It was a win some, lose some night for Lawrence city employees.
On one side of the ledger, city commissioners Tuesday evening agreed to give employees a year-end longevity payment that will total about $400,000.
But on the other side of the equation, employees were told to expect some major changes aimed at reducing the amount of overtime the city pays in 2011.
In a 4-1 vote, commissioners approved the longevity program, which basically will pay each full-time city employee $48 for each year of service the employee has with the city.
“I’m impressed with the challenges we have put on the employees and how they have responded,” said City Commissioner Mike Dever. “They have been able to make it through the cuts and the scrutiny and still come to work and do a good job.”

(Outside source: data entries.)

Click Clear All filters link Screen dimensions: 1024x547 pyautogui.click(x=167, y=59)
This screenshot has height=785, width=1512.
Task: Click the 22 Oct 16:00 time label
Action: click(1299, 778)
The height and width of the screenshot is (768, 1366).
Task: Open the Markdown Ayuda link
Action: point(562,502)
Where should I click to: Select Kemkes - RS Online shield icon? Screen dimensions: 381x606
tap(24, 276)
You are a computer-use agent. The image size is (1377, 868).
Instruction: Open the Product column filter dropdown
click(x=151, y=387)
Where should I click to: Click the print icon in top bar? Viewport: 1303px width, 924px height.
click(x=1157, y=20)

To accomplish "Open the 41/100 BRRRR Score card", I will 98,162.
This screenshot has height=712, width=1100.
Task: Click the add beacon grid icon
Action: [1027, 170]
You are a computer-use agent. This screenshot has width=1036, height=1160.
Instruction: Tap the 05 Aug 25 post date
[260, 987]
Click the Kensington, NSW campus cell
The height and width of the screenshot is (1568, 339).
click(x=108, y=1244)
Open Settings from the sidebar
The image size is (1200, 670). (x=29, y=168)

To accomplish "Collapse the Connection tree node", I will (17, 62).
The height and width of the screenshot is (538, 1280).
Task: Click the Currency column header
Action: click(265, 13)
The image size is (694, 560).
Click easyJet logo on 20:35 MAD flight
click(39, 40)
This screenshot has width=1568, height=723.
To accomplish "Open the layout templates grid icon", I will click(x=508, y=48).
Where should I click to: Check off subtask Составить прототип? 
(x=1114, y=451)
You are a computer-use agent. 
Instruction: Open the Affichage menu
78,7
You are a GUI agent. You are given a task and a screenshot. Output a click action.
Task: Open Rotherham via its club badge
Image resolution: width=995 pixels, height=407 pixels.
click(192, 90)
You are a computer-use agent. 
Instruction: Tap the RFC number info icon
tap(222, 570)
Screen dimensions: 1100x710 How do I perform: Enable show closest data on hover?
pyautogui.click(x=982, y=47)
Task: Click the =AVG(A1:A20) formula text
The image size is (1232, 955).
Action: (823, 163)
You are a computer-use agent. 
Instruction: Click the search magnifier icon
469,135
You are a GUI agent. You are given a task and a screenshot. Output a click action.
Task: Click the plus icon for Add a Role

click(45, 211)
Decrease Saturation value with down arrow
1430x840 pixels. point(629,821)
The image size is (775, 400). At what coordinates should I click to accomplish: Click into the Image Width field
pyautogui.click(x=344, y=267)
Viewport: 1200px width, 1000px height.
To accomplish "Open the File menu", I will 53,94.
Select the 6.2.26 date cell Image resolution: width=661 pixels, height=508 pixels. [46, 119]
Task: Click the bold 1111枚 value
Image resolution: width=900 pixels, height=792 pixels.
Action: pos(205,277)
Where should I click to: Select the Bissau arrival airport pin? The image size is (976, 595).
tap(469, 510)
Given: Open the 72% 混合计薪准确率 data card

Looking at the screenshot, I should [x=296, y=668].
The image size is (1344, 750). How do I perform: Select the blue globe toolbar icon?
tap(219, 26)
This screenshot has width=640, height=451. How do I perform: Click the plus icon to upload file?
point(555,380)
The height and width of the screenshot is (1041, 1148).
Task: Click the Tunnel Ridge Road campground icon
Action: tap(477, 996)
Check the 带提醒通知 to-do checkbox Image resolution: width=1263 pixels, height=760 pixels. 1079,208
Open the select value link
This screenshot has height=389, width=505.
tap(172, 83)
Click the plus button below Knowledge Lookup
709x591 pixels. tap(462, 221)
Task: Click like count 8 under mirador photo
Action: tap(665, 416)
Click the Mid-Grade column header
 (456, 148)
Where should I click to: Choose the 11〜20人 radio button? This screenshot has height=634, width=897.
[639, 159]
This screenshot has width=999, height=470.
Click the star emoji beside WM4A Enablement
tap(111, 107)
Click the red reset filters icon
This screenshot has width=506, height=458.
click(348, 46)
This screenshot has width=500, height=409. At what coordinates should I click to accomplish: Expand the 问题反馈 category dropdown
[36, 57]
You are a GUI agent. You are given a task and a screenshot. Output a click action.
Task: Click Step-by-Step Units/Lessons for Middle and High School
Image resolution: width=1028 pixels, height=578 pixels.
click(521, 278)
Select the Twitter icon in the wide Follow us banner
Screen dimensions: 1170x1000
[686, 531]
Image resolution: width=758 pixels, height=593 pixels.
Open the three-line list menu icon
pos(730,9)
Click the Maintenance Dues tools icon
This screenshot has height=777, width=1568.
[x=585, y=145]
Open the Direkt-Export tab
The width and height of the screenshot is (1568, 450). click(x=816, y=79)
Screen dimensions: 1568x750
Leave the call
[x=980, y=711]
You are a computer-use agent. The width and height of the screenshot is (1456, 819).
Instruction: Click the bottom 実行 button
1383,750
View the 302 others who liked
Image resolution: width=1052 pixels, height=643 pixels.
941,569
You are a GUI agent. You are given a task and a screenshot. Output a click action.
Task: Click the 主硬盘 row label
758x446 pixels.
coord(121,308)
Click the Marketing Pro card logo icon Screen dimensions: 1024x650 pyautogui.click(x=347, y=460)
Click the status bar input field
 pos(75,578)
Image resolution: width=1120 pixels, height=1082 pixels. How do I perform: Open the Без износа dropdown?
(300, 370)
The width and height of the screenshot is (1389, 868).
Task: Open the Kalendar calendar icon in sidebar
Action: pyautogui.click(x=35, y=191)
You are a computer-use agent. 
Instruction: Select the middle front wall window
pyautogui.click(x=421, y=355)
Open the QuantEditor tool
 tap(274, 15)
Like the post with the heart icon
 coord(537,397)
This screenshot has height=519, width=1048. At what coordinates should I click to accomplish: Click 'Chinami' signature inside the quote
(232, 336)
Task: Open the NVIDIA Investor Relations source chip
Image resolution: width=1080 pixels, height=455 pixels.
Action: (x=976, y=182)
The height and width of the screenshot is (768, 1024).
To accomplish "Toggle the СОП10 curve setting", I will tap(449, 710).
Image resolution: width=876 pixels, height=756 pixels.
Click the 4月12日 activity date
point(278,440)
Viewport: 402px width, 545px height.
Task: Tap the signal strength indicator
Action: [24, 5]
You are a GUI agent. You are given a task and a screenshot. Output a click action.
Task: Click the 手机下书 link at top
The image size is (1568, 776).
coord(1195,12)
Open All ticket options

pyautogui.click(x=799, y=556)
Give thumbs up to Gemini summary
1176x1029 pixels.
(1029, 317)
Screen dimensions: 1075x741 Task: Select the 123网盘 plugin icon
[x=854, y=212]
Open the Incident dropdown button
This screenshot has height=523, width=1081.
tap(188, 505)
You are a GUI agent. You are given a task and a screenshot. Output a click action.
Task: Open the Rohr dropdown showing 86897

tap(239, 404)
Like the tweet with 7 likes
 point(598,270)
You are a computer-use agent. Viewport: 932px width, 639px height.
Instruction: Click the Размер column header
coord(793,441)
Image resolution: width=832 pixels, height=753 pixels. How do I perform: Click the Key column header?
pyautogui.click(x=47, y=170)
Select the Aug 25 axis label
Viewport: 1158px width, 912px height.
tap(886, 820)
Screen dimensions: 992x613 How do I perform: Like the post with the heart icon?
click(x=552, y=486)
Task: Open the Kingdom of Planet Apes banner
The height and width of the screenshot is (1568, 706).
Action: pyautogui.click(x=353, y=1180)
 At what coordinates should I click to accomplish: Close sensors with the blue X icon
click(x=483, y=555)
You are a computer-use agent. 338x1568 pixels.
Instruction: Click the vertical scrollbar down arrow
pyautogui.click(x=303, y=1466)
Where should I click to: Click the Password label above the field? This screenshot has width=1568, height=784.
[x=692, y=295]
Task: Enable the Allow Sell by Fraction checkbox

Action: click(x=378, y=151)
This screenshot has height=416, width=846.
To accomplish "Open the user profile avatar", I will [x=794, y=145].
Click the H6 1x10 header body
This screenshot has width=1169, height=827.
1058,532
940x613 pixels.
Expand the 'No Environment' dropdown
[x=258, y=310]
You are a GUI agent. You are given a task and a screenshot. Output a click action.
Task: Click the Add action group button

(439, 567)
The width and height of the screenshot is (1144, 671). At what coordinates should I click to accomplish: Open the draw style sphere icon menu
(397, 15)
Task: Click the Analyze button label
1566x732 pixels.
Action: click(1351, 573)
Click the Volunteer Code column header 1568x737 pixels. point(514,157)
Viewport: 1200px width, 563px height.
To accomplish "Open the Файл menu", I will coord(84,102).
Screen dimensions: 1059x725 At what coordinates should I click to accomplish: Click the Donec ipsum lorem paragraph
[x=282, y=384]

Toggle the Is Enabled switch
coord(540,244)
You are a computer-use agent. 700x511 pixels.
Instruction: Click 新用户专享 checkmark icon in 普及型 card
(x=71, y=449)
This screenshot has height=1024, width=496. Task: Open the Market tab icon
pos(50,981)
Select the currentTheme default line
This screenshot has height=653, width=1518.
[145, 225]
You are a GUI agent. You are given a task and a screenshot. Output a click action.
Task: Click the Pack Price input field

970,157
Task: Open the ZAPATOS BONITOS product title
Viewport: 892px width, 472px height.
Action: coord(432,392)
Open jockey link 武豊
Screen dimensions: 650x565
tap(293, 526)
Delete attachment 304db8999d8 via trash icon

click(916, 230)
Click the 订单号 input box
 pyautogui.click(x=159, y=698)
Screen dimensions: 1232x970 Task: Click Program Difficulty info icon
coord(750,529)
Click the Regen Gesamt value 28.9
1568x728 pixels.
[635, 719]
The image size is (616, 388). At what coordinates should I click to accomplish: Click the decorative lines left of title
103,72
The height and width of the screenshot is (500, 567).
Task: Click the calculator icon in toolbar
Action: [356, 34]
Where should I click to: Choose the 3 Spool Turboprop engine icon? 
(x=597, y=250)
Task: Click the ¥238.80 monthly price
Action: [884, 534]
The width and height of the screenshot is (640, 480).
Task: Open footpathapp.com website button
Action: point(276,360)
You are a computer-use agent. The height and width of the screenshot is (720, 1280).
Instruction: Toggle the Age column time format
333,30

Commissioners said they didn’t like the idea of dipping into the city’s savings account to pay for the program, but City Manager David Corliss said he was “reasonably confident” the city could find a way to make the budget balance by the end of the year. The city’s latest projections show it will be close.
The projections estimate that by funding the longevity program the city will need to dip into is fund balance account for about $100,000. But Corliss said there may still be ways to make more cuts to other city spending, or that revenues during the last three months of the year may come in higher than projected. Either way, Corliss said the city’s fund balance would remain healthy, with about a $12.4 million balance.
Commissioner Lance Johnson was the lone commissioner to vote against the program, which has been given to city employees for many years. Johnson said city employees were deserving, but that now was not the right time financially, and that he would rather reward employees based on their performance instead of longevity.
On the overtime issue, city commissioners signaled change is on the horizon. A report by city staff found the city has varying overtime policies for different departments, and that parts of the city’s policy are out of step with other area cities.
“We’re pretty much the most generous of anybody around,” City Commissioner Aron Cromwell said of the report’s findings.
Lawrence allows employees to count vacation time, holiday time and sick leave toward the 40 hours worked in a week. Federal law allows employers to not count holiday, vacation and sick time as hours worked when calculating whether an employee has exceeded 40 hours in a week. Lawrence was the only city out of seven surveyed where all three categories were part of the overtime calculation.
City Commissioner Rob Chestnut put together a memo proposing that the city no longer allow vacation and sick time to be counted toward an employee’s 40 hours when computing overtime. He also said a policy that allows some departments — but not all — to pay employees for overtime when more than eight hours are worked in a day should be discontinued. Chestnut said overtime should be computed based only on total hours worked in a week. Also, Chestnut said employees should be given the option of taking compensatory time off instead of overtime, as long as their supervisor approves.
Corliss recommended that the commission authorize a city employee task force to study the overtime issues. A majority of commissioners balked at that idea. Instead, commissioners said they wanted Corliss to develop a policy based off of Chestnut’s memo and then gather feedback from employees. The item is expected back for final approval by mid-February.
None of the overtime changes would impact members of the city’s fire and police department unions because their overtime polices are part of an employment contract. But the overtime issue could become an issue when those contracts expire in 2012.